Bennett, 49, is the son of American immigrants to Israel. A former head of Israel’s main West Bank settlers council, he heads an unlikely coalition of left-wing, right-wing, centrist and Arab parties.
With consensus on Palestinian statehood virtually impossible within the Israeli government, Biden and his aides are not expected to press Bennett for any major concessions towards the Palestinians in his first foreign visit.
The two leaders are expected to speak briefly to a small pool of reporters during their Oval Office meeting, but will not hold a joint news conference.

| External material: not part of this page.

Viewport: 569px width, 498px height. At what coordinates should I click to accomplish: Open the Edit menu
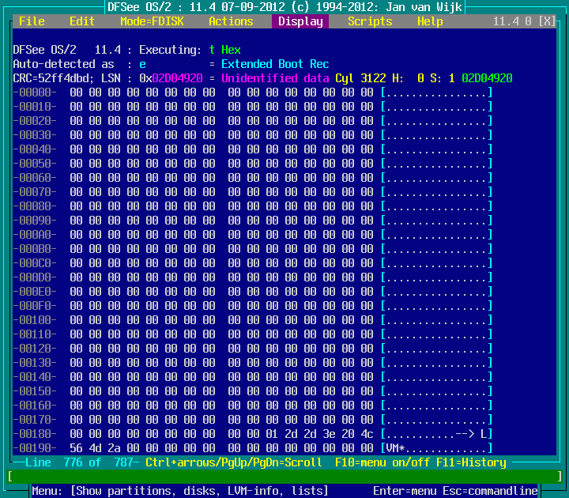click(82, 21)
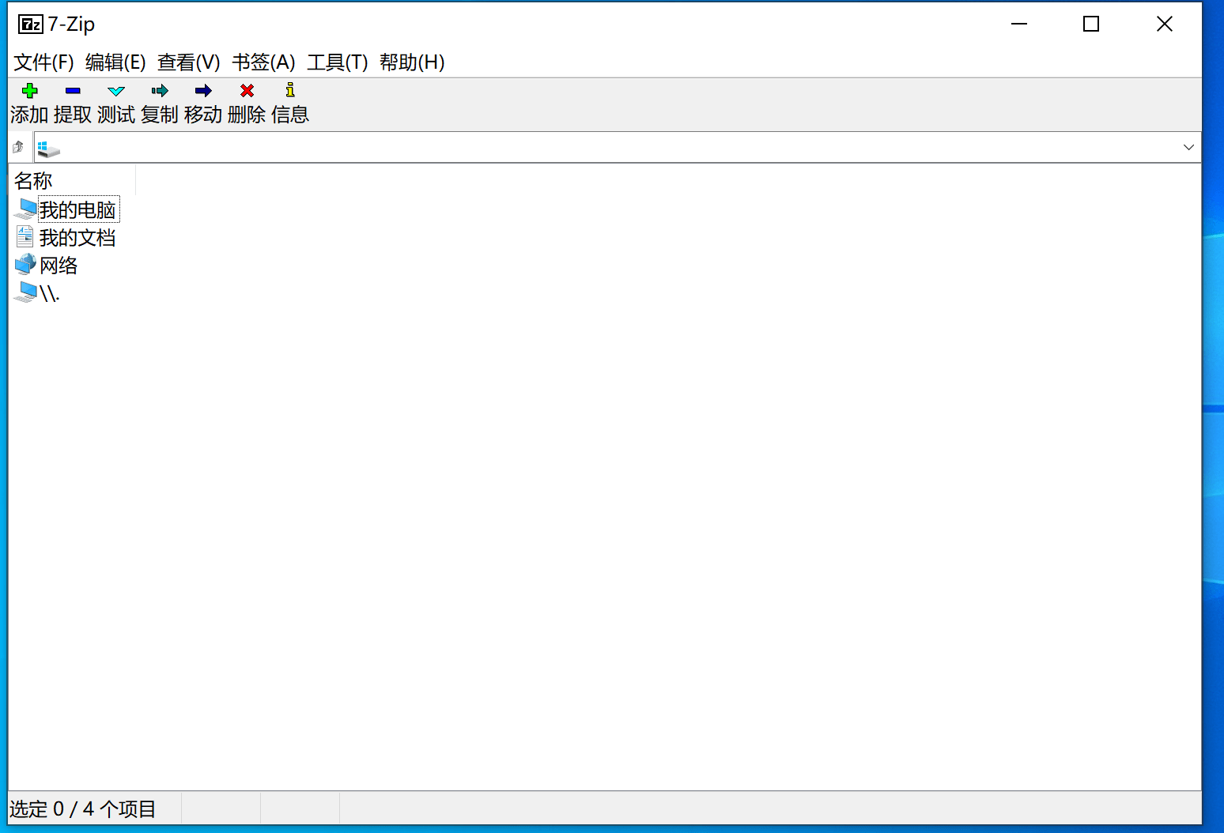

But even with little sign of U.S. pressure to resume “peace” negotiations with the Palestinians that collapsed in 2014, Israel faces concern from Washington over its settlement activity in areas it captured in the 1967 Middle East war.
The Biden administration has already made clear it opposes further expansion of Jewish settlements on occupied land. Most countries consider such settlements illegal under international law.
So far, Bennett, who has advocated annexation of the West Bank, has moved cautiously on the settlement issue.
Scheduled approval last week of 2,200 new settler homes, along with 800 houses for Palestinians, was postponed, apparently to avoid dissonance with Washington ahead of Bennett’s visit, which he said would include meetings on Wednesday with U.S. Secretary of State Antony Blinken and Defense Secretary Lloyd Austin. Human-rights in the U.S. and abroad have said de-facto annexation is continuing, even if it is not formally announced, noting Israeli policies against Palestinians in East Jerusalem.
Rising tensions and violence along the Israel-Gaza border, three months after an 11-day war between Israeli forces and Palestinian militants, could cast a shadow over Bennett’s trip.